I'd never willingly pay to see a hockey game, but I'm glad I had the opportunity to see one simply so that I can better understand what moves other people.
1 comment:
As is usual, your comments are astute. It's interesting to see someone with your acute level of insight address a Canadian cultural touchstone with the wide-eyed wonder of the initiate.
Most of the NHL games I've attended were in what I would call "brick, wood, and ice" rinks, and not the TRON-like magical wonders we have these days. Gretzky-era hockey, when the players skated freely and weren't coccooned in body armour, weilding carbon-composite sticks that when broken and replaced would individually equal the cost of my food expenditures for a month. The fans wouldn't be pacified by megascreens, stat injections and lasers in the cornea just to make it through the game.
Old-time hockey, coach. Absolutely, the players before Gretzky generally did not have the conditioning, finesse, dexterity, or control of today's crop of youngsters. The game was played on glaring white ice with massive mercury-vapor lights as big as bank safes hanging over the rink. Entertainment came from an organist, fights (on the ice and in the stands), and beer, unless by some miracle your home team was any good.
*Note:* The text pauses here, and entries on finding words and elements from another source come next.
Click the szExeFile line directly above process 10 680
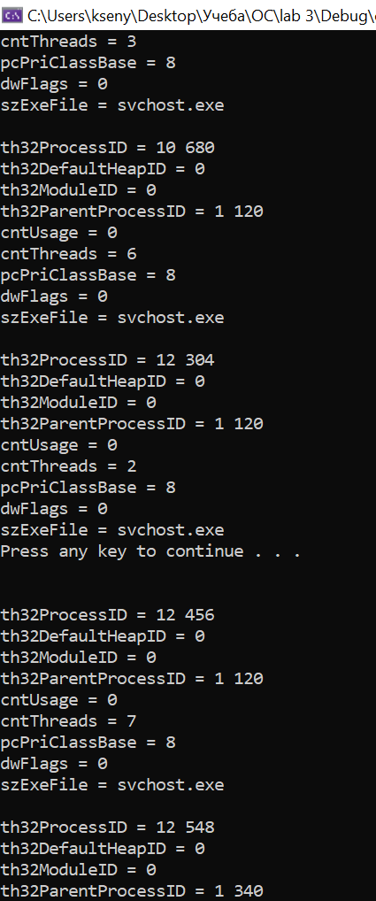376x901 pixels. [112, 105]
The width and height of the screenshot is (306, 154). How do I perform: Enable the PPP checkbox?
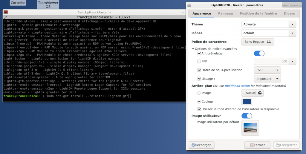click(x=199, y=61)
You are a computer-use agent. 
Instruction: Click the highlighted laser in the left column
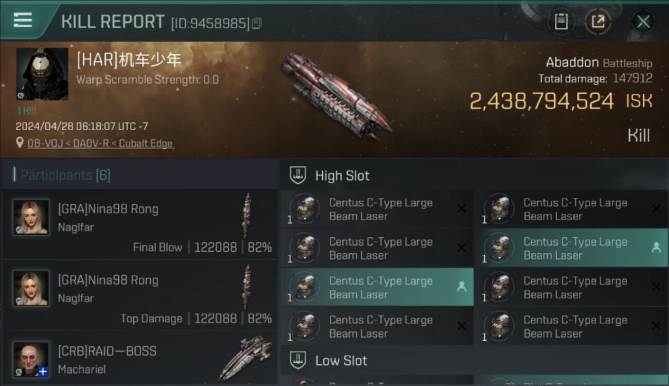pos(377,287)
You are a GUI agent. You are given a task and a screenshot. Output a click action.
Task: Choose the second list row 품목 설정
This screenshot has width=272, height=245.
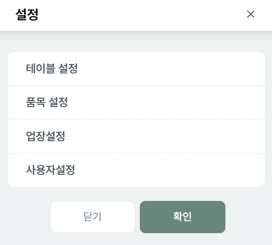[x=136, y=102]
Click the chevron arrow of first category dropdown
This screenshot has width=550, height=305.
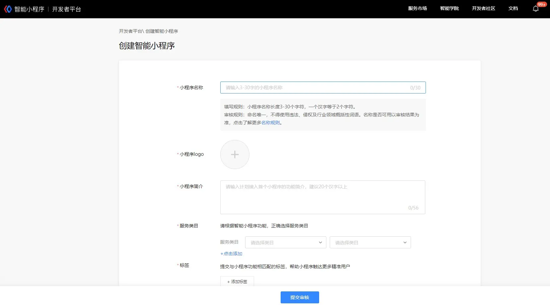(320, 242)
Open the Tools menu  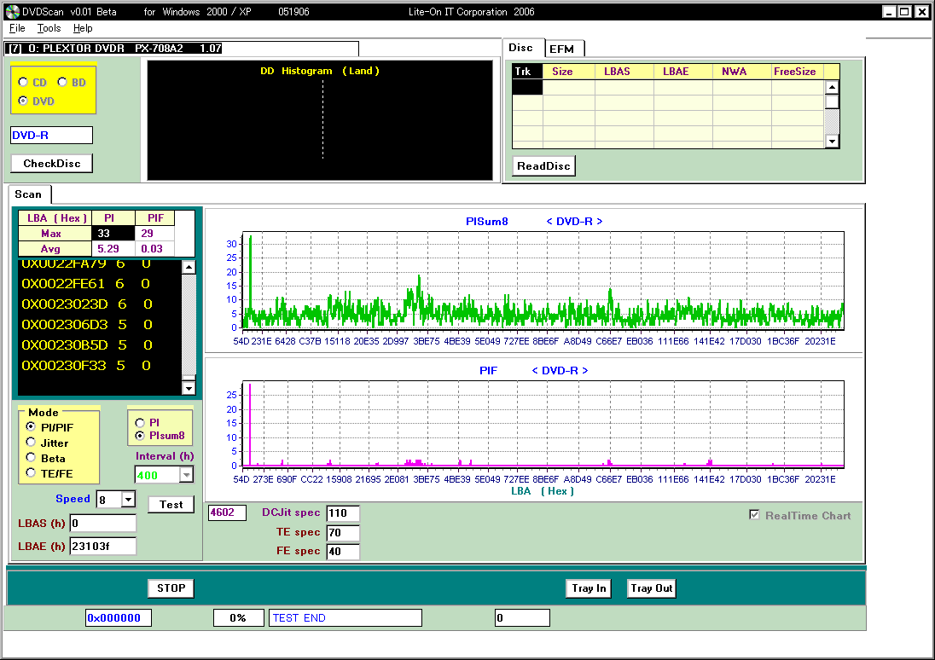[x=49, y=28]
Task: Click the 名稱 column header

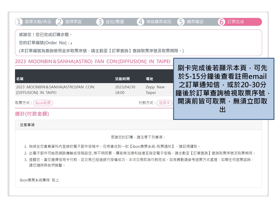Action: click(x=20, y=79)
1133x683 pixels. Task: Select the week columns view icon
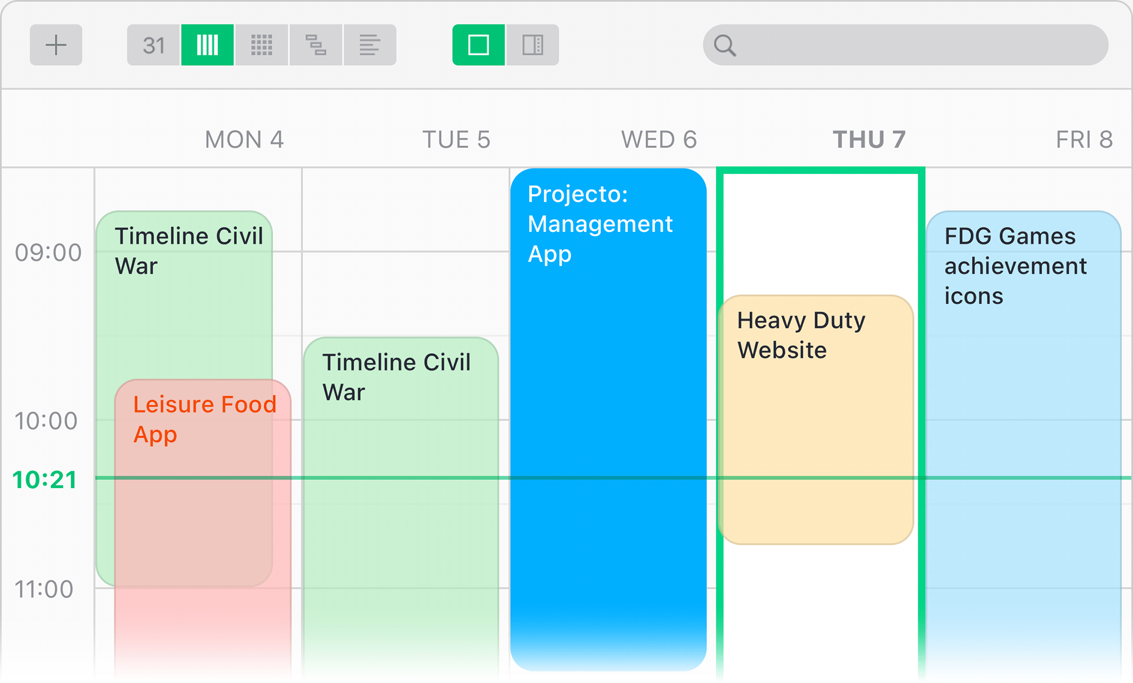pos(207,45)
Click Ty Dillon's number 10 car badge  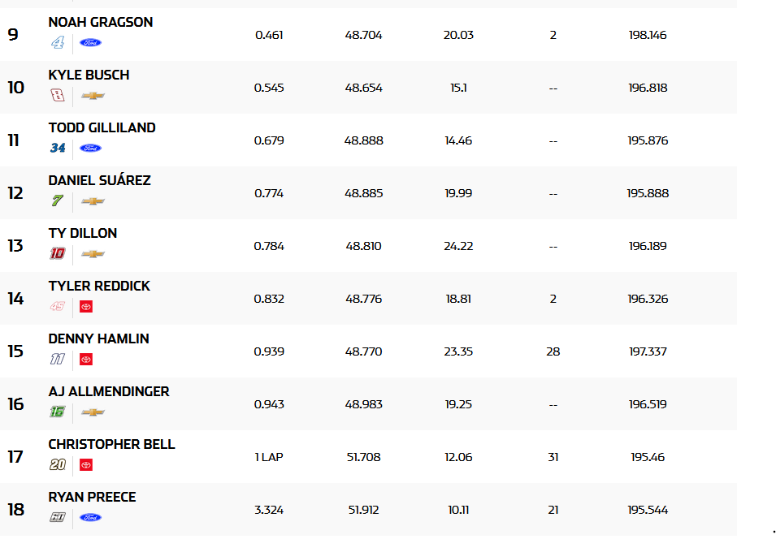pyautogui.click(x=57, y=254)
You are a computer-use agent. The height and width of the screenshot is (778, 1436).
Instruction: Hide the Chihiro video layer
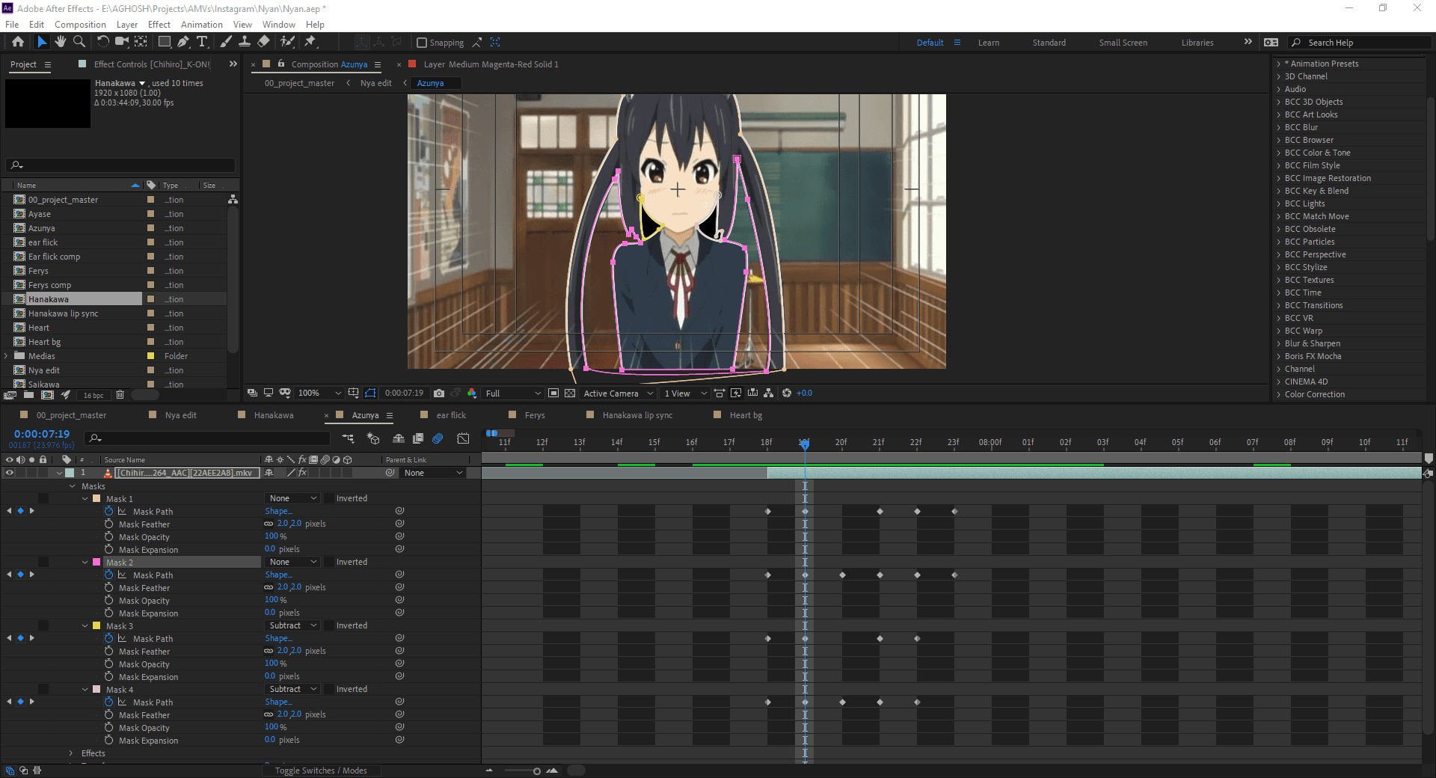tap(10, 472)
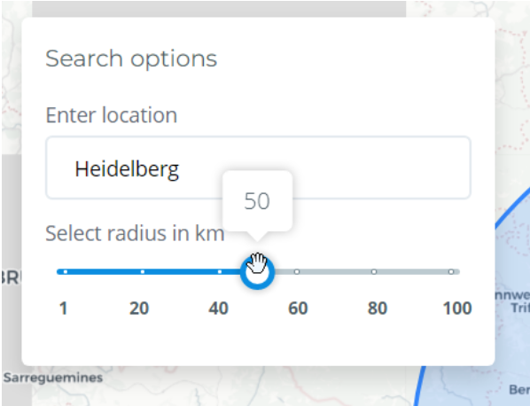Set radius via the 1 tick dot
530x406 pixels.
66,272
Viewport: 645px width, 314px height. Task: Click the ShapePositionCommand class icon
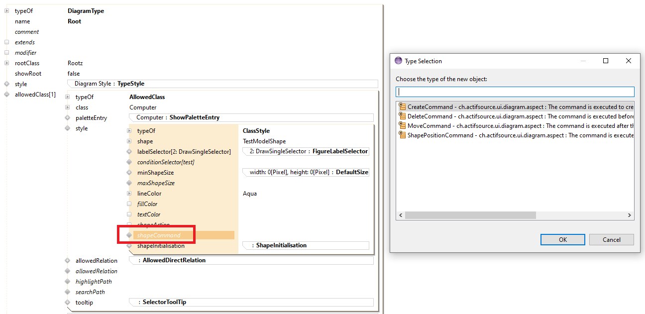[x=402, y=135]
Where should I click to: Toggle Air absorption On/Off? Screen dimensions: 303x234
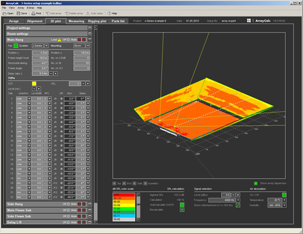[284, 194]
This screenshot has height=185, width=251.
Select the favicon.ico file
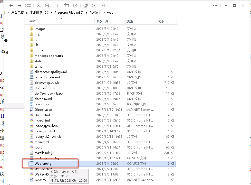(42, 104)
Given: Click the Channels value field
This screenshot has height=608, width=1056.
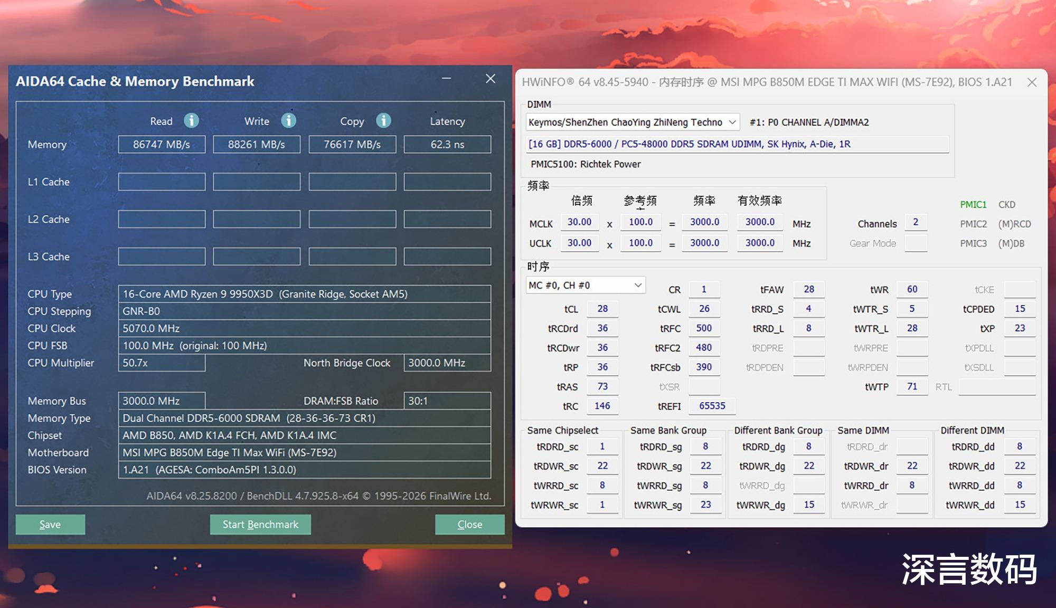Looking at the screenshot, I should [916, 222].
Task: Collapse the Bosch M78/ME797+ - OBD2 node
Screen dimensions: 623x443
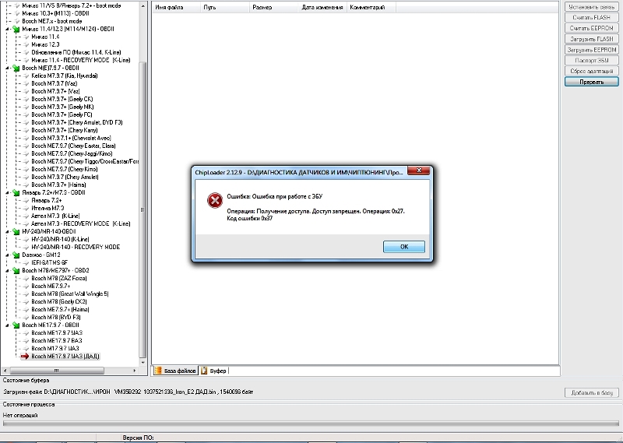Action: point(6,270)
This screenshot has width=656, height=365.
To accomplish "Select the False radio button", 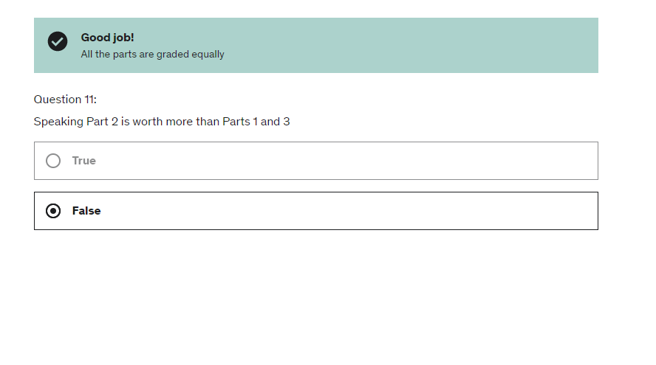I will [x=53, y=211].
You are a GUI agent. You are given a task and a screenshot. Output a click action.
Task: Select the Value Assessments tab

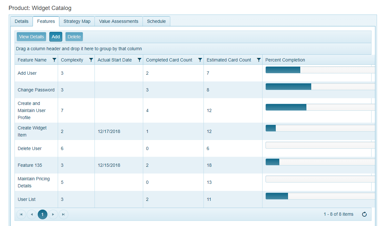(x=119, y=21)
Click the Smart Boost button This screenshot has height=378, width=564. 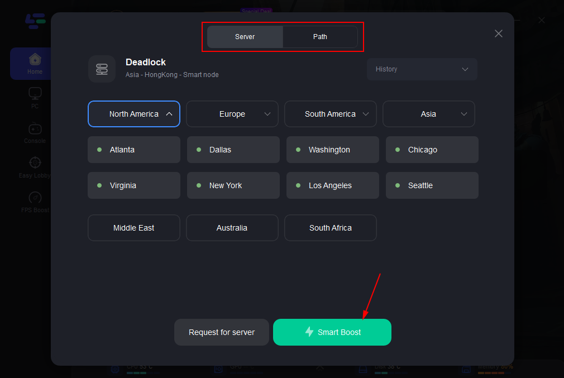[332, 332]
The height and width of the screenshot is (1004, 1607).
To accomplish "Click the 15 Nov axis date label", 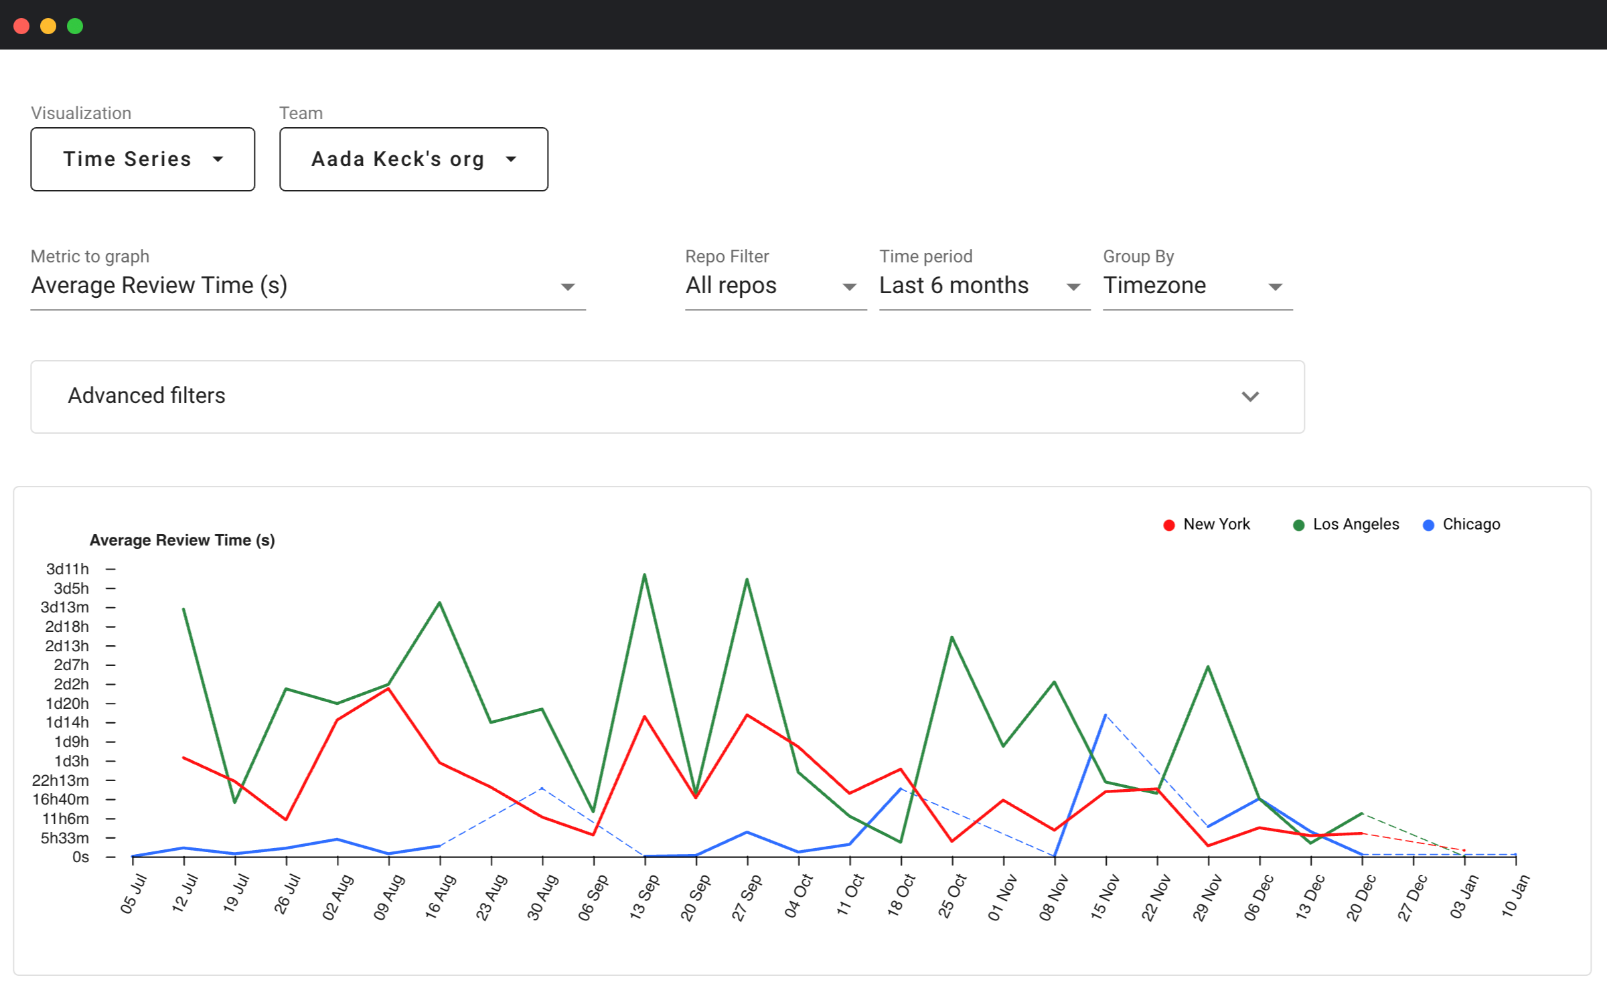I will (1104, 897).
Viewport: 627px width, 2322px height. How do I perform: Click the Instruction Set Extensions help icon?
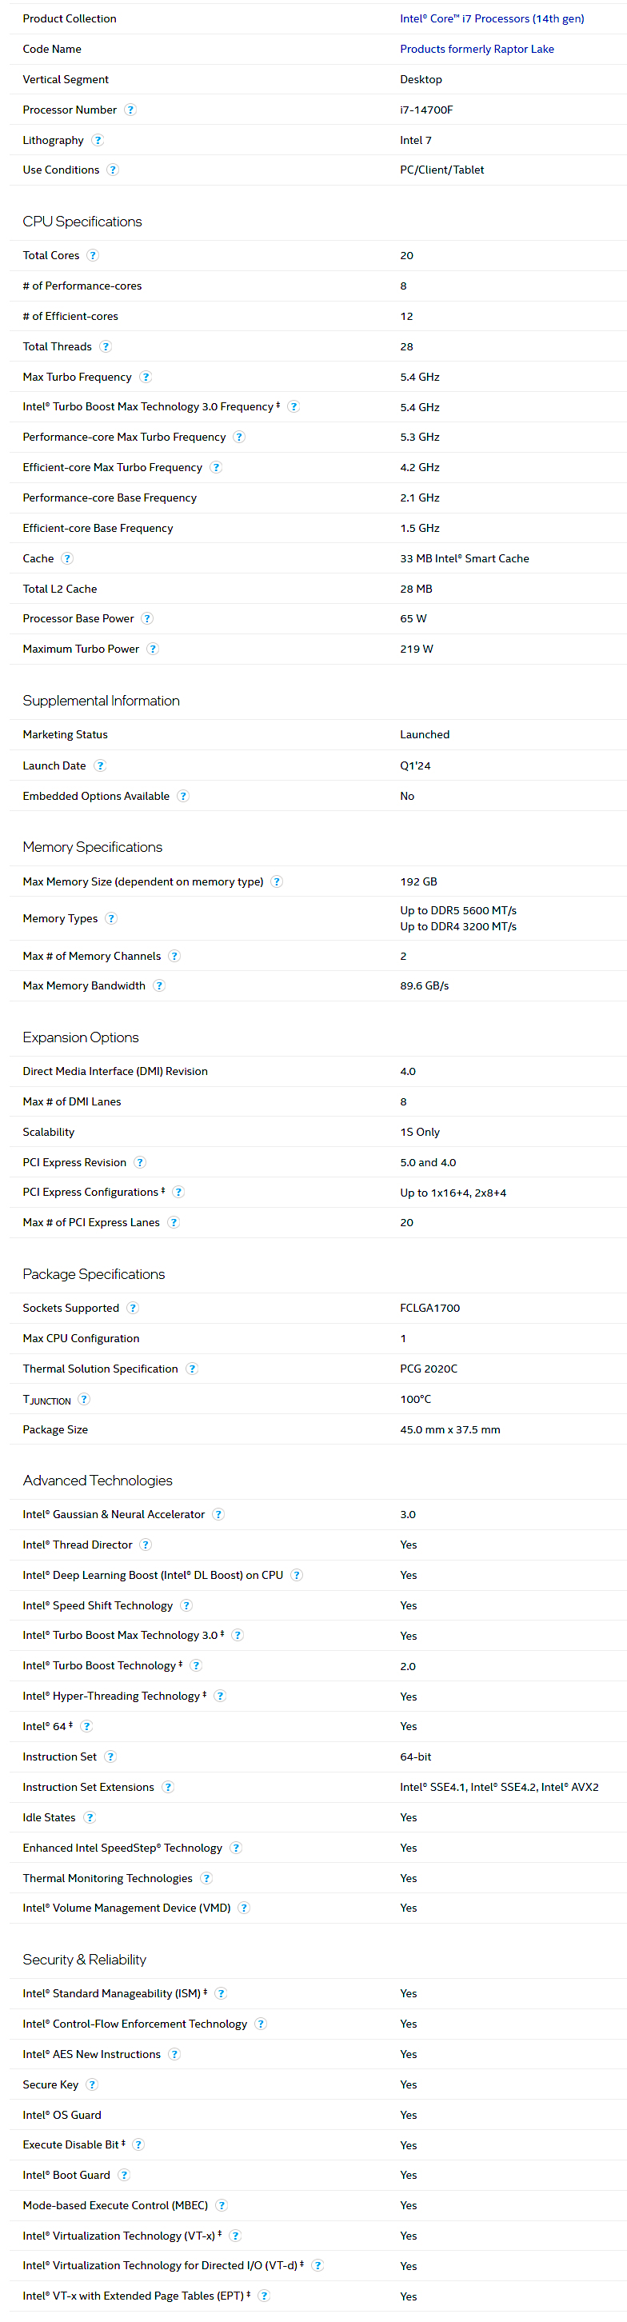pos(168,1787)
NHL hockey these days is equally about show and money. The kids that play are as valuable and expendable as exquisitely-crafted chess pieces, and are allowed as much leeway in their play strategy as a rook would enjoy when fingered by Kasparov. I'm surprised you managed to find any sport at all beneath the glitz factory.
As you probably won't be back in the rink for a while, I strongly suggest hockey movies:
Slap Shot, of course, the classic. The hockey cinematography set a high standard for sports films and stands up well even now. The excessive violence rings true. The note-perfect sardonic tone that sustains from the first frame to the very last. Most of all, though, Slap Shot is an unparalleled clinic for screenwriters on exactly how to craft dialogue.
Goon, the spiritual successor to Slap Shot, even more cinematic, violent, and sardonic. But also more Canadian, and extremely sweet once you get to know Dougie Glatt. Possibly one of the truest fictional sports films ever made.